Mechanism by Which Phosphonoformic Acid Resistance Mutations Restore 3′-Azido-3′-deoxythymidine (AZT) Sensitivity to AZT-resistant HIV-1 Reverse Transcriptase

Abstract

The development of phosphonoformic acid (PFA) resistance against a background of 3'-azido-3'-deoxythymidine (AZT) resistance in human immunodeficiency virus type 1 (HIV-1) restores viral sensitivity to AZT. High level AZT resistance requires multiple mutations (D67N/K70R/T215F/K219Q). In order to characterize the mechanism of PFA resistance-mediated resensitization to AZT, the A114S mutation associated with PFA resistance was introduced into the reverse transcriptase (RT) of both wild type and drug-resistant virus.

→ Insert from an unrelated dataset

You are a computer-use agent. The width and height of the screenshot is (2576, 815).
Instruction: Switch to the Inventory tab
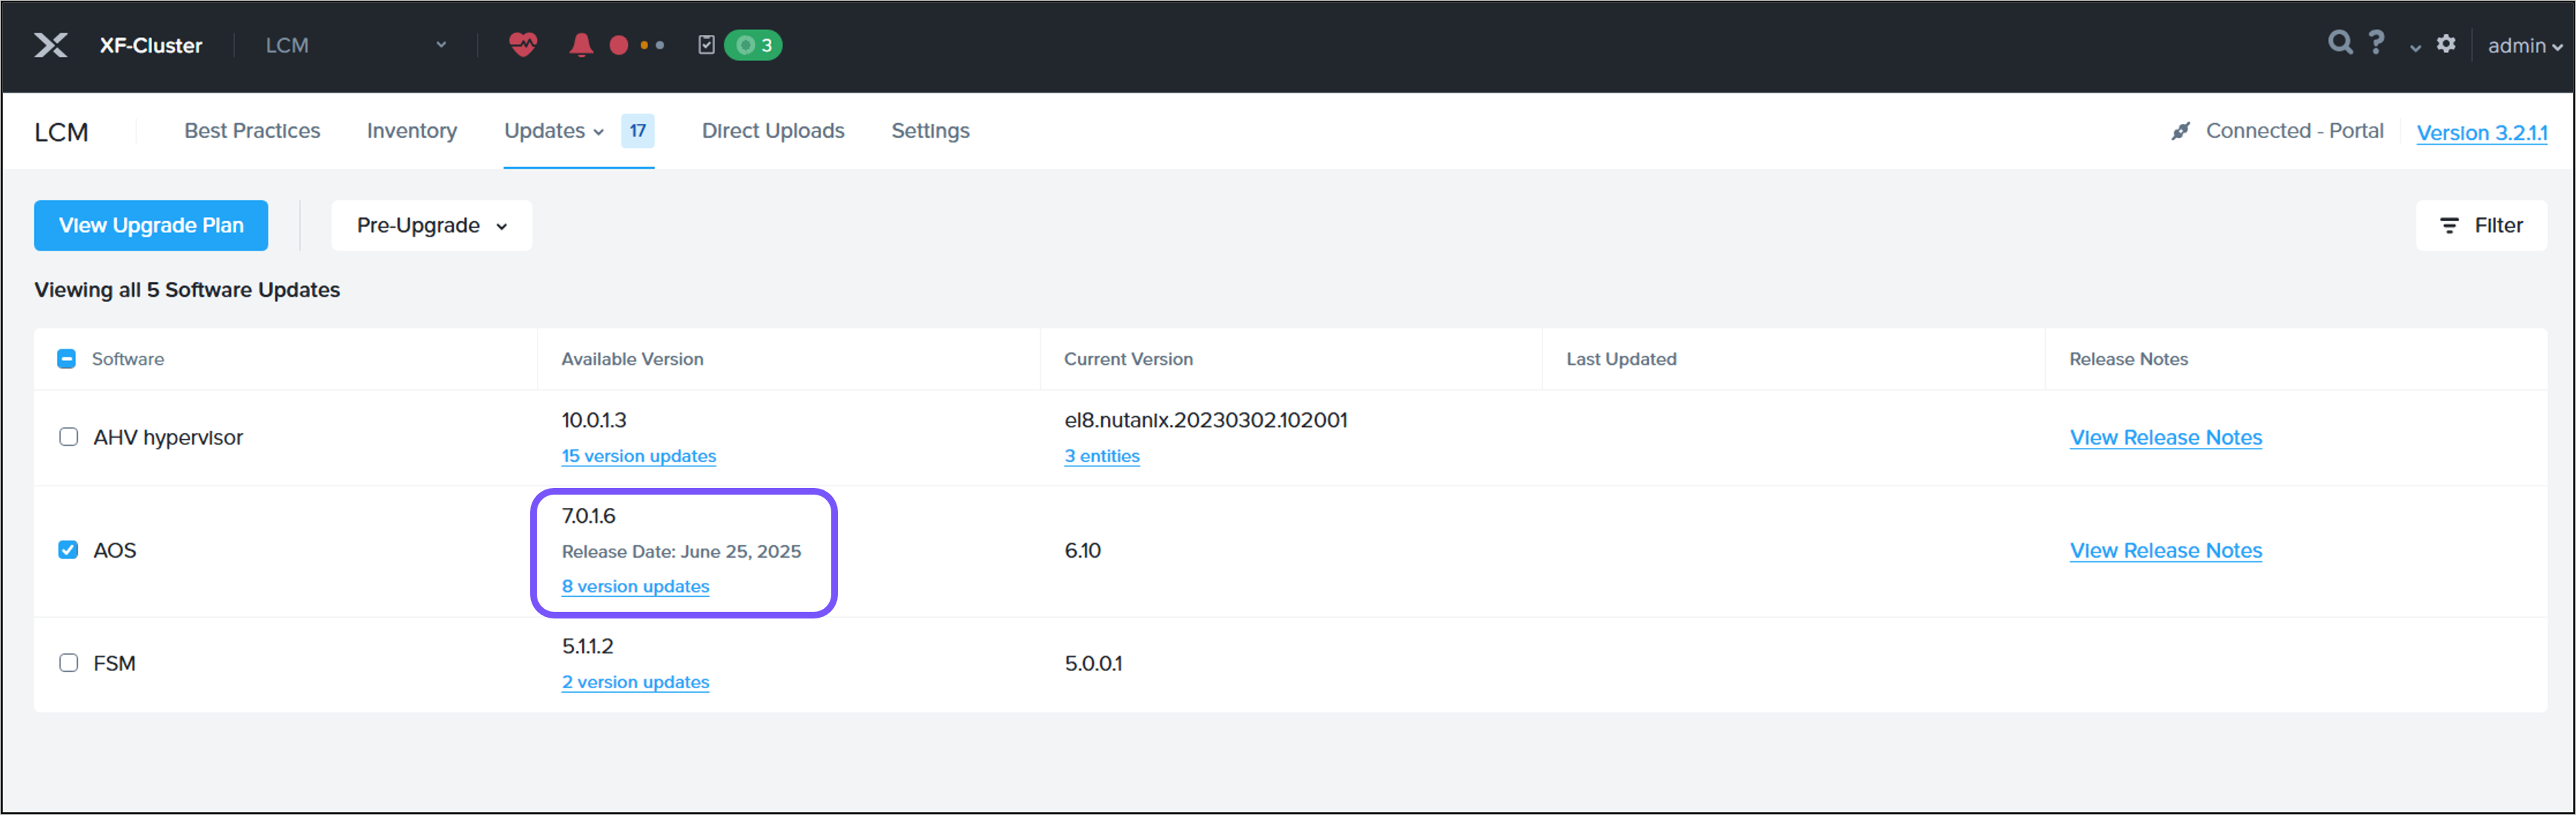click(x=412, y=131)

We previously showed that pyrophosphorolytic removal of chain-terminating AZT is the primary mechanism of the AZT resistance phenotype (Arion, D., Kaushik, N., McCormick, S., Borkow, G., and Parniak, M. A. (1998) Biochemistry 37, 15908-15917). Introduction of A114S into the AZT resistance background significantly diminishes both the enhanced pyrophosphorolytic activity and the DNA synthesis processivity associated with the AZT-resistant RT. The A114S mutation also alters the nucleotide-dependent phosphorolysis activity associated with AZT resistance. The presence of the A114S mutation therefore severely impairs the mutant enzyme's ability to excise chain-terminating AZT. The decrease in phosphorolytic activity of RT conferred by the PFA resistance A114S mutation resensitizes AZT-resistant HIV-1 to AZT by allowing the latter to again function as a chain terminator of viral DNA synthesis. These data further underscore the importance of phosphorolytic removal of chain-terminating AZT as the primary mechanism of HIV-1 AZT resistance.